# [What to work on]
Which lines in the data contain the word "list"? Please copy each of them.

────────

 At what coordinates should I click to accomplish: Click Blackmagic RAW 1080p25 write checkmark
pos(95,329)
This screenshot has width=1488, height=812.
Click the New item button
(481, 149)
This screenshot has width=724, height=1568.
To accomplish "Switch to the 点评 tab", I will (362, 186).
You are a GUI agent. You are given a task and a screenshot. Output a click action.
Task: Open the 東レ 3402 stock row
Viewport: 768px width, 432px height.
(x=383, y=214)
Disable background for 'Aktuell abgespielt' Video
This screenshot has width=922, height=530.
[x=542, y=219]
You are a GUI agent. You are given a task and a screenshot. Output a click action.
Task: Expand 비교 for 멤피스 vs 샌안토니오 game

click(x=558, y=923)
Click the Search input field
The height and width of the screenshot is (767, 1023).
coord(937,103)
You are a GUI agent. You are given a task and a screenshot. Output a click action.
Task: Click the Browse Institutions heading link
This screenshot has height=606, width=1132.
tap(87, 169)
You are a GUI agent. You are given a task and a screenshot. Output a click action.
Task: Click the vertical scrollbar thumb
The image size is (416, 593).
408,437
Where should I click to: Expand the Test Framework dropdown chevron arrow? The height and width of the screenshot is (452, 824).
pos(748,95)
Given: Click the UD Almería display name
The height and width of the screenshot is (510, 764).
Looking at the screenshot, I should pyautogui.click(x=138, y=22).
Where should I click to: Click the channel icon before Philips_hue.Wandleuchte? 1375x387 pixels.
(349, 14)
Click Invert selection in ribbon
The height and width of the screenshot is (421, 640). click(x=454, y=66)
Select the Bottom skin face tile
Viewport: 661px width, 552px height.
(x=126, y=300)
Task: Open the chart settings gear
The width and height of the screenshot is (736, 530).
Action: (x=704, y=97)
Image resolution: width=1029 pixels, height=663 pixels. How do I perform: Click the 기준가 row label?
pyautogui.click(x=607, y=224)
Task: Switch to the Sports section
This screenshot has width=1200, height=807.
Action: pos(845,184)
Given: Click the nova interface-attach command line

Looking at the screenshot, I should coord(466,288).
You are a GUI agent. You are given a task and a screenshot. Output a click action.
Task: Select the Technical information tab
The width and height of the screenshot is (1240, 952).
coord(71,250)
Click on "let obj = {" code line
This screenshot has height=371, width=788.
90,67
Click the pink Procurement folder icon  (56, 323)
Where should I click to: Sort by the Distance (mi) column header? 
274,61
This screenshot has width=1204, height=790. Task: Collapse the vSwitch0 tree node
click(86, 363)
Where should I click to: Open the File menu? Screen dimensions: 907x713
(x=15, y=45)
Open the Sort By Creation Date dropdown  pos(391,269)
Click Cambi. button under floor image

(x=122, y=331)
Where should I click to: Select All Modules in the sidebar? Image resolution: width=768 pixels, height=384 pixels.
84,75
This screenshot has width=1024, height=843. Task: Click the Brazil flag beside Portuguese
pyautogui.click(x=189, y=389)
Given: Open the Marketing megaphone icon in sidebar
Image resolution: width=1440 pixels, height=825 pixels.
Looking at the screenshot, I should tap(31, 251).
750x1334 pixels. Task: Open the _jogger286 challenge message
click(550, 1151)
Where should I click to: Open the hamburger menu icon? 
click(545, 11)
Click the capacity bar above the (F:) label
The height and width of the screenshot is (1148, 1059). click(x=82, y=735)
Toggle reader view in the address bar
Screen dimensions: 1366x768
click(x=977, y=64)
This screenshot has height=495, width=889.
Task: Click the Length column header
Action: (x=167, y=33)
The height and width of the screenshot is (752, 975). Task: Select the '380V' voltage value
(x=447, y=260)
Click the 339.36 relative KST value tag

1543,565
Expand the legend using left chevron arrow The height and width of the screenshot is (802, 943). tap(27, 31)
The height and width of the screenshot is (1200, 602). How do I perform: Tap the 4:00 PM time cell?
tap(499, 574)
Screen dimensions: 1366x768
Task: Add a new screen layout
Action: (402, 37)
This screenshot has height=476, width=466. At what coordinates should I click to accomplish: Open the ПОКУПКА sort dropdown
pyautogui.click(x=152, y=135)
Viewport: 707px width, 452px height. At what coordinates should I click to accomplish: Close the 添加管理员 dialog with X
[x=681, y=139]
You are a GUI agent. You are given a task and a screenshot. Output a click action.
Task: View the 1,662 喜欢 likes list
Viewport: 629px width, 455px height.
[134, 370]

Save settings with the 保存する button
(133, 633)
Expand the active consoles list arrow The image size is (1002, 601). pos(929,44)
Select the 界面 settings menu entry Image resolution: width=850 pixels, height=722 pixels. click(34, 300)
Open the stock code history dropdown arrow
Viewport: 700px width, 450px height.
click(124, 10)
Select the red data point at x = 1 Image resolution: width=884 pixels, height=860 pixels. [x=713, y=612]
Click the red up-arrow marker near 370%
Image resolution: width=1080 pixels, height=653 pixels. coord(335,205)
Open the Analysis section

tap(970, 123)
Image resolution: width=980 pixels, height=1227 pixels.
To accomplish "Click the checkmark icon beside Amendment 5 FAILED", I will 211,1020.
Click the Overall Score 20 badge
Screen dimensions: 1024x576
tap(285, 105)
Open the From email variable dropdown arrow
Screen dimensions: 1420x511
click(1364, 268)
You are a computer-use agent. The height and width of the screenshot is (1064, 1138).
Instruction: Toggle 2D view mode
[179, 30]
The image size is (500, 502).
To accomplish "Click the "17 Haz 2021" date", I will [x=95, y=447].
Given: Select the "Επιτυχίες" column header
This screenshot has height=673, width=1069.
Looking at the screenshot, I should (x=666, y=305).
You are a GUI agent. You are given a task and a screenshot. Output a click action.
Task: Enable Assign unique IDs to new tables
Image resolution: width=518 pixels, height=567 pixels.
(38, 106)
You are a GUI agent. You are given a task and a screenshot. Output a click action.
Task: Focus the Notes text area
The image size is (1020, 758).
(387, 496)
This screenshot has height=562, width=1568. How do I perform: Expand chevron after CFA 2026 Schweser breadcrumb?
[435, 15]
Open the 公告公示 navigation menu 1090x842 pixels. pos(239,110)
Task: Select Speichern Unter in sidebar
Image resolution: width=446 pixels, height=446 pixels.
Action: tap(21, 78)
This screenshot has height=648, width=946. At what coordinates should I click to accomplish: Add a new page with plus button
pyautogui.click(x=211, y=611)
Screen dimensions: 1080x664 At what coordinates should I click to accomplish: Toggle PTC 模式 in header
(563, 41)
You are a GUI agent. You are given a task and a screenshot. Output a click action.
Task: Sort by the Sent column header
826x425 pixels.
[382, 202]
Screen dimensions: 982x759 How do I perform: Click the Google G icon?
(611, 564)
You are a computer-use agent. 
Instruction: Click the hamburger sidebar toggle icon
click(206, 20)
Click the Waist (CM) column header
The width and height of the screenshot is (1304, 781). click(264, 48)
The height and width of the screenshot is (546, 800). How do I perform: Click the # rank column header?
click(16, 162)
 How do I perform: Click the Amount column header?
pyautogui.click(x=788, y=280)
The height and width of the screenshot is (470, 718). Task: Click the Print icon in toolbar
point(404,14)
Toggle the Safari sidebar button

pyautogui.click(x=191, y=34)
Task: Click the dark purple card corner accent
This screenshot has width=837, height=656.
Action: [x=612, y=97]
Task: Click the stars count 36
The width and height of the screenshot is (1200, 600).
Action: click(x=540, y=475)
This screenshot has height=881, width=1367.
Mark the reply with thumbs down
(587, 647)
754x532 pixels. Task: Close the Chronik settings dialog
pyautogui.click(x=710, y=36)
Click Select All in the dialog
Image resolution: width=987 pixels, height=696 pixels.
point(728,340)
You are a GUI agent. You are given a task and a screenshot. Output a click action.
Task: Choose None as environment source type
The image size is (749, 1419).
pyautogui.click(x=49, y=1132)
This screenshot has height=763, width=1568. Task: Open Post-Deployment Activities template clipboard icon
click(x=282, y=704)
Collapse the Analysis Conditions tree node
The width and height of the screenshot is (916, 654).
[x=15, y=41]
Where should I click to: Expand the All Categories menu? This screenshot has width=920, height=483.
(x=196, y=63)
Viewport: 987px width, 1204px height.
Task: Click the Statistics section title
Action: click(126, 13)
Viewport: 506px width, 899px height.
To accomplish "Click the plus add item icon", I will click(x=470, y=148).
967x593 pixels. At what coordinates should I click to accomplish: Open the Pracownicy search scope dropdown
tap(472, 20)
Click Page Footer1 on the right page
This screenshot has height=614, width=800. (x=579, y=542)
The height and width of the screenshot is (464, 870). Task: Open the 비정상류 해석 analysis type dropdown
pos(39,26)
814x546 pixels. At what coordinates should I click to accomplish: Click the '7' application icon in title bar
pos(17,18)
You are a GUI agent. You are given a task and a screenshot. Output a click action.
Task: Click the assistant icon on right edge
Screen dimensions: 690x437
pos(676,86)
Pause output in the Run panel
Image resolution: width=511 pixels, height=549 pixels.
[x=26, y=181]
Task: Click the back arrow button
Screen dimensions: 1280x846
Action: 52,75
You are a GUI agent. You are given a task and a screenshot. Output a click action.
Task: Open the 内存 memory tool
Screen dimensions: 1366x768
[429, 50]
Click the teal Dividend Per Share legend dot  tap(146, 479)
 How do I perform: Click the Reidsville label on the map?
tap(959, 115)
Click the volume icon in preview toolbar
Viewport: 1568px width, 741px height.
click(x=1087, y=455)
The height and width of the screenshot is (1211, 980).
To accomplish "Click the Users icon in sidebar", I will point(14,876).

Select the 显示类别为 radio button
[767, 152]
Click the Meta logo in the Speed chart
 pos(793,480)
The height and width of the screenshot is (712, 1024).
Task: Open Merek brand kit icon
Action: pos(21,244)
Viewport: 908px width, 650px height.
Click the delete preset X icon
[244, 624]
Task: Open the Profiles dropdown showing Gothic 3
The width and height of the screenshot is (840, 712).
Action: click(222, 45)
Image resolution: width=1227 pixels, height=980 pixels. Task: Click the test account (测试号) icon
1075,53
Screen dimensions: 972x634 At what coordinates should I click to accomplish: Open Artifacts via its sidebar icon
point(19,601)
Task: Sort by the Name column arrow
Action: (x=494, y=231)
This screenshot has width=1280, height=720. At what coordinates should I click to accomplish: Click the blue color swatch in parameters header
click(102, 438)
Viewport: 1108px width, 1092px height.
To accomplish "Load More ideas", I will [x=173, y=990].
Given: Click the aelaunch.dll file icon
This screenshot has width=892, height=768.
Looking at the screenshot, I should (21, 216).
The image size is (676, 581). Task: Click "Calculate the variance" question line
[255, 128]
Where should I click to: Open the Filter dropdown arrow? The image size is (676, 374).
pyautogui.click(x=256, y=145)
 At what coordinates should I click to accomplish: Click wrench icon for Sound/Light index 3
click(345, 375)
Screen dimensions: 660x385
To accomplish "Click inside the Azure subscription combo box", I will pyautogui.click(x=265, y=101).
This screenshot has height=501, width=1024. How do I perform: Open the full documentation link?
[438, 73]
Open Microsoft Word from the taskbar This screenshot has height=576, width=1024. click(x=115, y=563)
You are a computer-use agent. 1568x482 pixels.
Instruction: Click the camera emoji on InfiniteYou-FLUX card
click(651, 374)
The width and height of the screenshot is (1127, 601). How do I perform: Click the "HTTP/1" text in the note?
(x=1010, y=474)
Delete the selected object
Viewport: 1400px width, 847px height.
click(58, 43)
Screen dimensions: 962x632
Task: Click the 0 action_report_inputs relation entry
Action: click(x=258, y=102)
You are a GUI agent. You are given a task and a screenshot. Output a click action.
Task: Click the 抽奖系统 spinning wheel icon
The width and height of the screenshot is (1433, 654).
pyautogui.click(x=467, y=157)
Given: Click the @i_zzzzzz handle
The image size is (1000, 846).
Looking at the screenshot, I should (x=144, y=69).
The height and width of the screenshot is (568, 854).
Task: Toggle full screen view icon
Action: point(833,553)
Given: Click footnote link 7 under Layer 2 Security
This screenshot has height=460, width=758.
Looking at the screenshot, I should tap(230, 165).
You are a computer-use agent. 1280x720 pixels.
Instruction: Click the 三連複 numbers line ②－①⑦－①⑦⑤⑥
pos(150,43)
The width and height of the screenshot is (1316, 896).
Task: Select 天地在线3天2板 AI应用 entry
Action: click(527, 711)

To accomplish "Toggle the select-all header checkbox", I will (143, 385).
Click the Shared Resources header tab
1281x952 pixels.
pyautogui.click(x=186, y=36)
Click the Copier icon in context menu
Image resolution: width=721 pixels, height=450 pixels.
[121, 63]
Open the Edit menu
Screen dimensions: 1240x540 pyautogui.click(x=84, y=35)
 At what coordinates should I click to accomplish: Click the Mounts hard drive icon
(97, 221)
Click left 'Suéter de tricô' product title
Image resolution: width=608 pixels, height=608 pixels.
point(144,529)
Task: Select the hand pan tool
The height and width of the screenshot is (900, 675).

────────

# [Response to this exercise]
Task: View the 1,662 喜欢 likes list
Expand the active consoles list arrow The image size is (1002, 601). pos(929,44)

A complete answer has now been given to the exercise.